Blog Pile

Open Source in Education (SAC2005)

Open Source in Education- Evolving the IT Marketplace

Bernadine Chuck Fong (President, Foothills College)
Chris Coppola (President, rSmart)


One sentence summary: Open source is good, happening, the game of institutional software is evolving.



Chris Coppola– starts with image of Maroon Bells. Three thoughts during hike:

(1) Harmony of ecosystem- everything plays a part (same as in open source, creating a new ecosystem)
(2) Adaptability / flexibility- bus driver pointed out aspen that had been hit by avalanches. Rigid trees snap; flexible trees bend, survive, and maybe grow in new direction (same as in open source)
(3) Forces that level playing field- relationship of aspen and pine. Aspen are first, nurtures pine, who eventually tower over and dominate. Nature balances by events that take out pine trees, allowing aspen to thrive again (cyclical nature in open source)

Image of mozilla lizard eating Microsoft butterflies
* We know we can build scalable software in open source community
* Open source can compete in the marketplace (Linux and Windows in servers; Apache web server = 2/3 market; mySQL)
* We know companies can succeed with business models based on Opensource (IBM- billions of investment and revenue; HP, Apple)

It is viable… but where is it going?

Community Source- OS movement in Education
* Schools do not compete like businesses
* Patterns – starting with existing application, seeding projects with investment, incubating self-sustaining community, commitment from leading institutions to use the project, building in from ground up commercial support
* empowered by shared purpose, collaboration
* creating word class software- number of OS projects increasing rapidly

Bernadine Chuck Fong
“Is anyone here a President” (no response) “Good, I can speak for all of them”

Why Open Source at Foothill?

Getting started (1993-94)
– vision for positioning as leader in IT
– involving faculty
– Blue ribbon science and tech committee
– using tech in curriculum
– popularization of email
– faculty proposal for email online course
– opportunity to be innovative
– IT attitude and systems orientation
– President’s leap of faith – took a chance, risk
– tech and support issues (email registration)
– “band-aiding for the future”

ETUDES- Easy To Use Distance Education Software
– Michael Loceff- faculty author of ETUDES, co-producer of “24”
– faculty involvement and “incentive” == no pay or re-assign time, but provided online access at home
– development of online courses in multiple disciplines (“no right course”)
– College investment in faculty development time
– autonomy
– independence from 3rd party investors (software needs, pricing)
– responsive to faculty needs (beyond Foothill as college shared software)
– onset of true faculty collaboration

Issues
– new issues (scale)
– ongoing tech support
– evolution to alliance

Enter Vivian Sinou in 2000 – ETUDES Alliance formalized
– Membership Dies (development / stakeholders)
– Support Service (hosting, help desk, SIS integration, account management, training)

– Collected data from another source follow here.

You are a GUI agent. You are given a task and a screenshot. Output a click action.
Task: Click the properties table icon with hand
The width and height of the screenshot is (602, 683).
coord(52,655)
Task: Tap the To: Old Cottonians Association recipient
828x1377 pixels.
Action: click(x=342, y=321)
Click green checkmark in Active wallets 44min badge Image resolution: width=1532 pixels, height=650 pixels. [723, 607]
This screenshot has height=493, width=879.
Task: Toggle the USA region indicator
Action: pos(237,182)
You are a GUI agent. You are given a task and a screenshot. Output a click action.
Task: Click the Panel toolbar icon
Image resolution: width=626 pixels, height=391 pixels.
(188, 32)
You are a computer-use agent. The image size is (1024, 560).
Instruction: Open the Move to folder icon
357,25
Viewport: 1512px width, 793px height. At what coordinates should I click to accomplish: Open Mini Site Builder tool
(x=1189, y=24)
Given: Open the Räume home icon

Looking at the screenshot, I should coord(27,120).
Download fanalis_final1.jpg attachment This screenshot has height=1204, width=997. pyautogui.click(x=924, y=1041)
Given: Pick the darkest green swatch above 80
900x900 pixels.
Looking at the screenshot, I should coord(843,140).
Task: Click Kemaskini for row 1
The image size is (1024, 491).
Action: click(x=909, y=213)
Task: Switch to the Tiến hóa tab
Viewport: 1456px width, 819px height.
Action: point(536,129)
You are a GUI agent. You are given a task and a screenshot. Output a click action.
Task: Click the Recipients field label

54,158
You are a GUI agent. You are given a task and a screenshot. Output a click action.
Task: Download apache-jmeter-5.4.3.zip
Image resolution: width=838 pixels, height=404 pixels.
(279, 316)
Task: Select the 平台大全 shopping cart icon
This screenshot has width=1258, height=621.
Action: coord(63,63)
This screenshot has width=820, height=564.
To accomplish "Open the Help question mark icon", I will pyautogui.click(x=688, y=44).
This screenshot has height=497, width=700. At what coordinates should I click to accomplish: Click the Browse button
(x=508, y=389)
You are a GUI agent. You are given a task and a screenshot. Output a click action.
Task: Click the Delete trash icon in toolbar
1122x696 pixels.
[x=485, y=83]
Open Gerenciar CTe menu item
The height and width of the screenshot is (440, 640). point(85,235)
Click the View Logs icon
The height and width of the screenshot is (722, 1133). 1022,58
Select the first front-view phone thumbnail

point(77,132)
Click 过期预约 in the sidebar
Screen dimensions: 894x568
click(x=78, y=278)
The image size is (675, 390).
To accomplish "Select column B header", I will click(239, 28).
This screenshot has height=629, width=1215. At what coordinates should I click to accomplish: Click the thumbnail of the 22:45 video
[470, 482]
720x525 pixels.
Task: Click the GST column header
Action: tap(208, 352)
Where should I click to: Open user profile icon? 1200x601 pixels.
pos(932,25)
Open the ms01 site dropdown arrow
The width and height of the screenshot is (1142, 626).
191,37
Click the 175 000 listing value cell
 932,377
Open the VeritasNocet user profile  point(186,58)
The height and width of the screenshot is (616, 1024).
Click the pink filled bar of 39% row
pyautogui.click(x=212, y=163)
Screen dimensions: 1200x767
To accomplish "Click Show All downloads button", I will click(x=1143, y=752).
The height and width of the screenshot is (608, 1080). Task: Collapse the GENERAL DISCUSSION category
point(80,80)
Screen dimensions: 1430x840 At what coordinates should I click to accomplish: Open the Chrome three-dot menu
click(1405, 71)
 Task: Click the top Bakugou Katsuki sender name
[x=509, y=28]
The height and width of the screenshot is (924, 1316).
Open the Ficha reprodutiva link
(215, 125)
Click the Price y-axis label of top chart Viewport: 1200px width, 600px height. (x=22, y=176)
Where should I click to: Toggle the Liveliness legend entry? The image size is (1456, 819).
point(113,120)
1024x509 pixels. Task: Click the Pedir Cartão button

Community Source Effort- enter Sakai

Future Directions
* integration with eportfolios
– student, course, institutional
* inclusion of student learning outcomes
* remaining on cutting edge of educational issues
– accreditation / assessment requirements (this gets President’s attention)
– collaborative learning
– deep learning


Chris Coppola
Opensource is tip of iceberg

rSmart is part of OSS ecosystem
– leadership (co-founded OPSI, Kuali, Open Source Summit)
– contribution (active in projects, $, time, QA, designers)
– adoption (make it viable for smaller institutions to participate)

Open Source vs Commercial Proprietary

Why commercial open source?
“There is no future in vanilla.. the future belongs to those that know how to make the richest chocolate source, the sweetest, lightest whipped cream, and the juiciest cherries to sit on top…. or how to put them all together into a sundae” Thomas L. Friedman

Open source will win! Educators know the need, can build the software. rSmart contributes, has lower costs participate, gets back more in terms of ideas, and visibility.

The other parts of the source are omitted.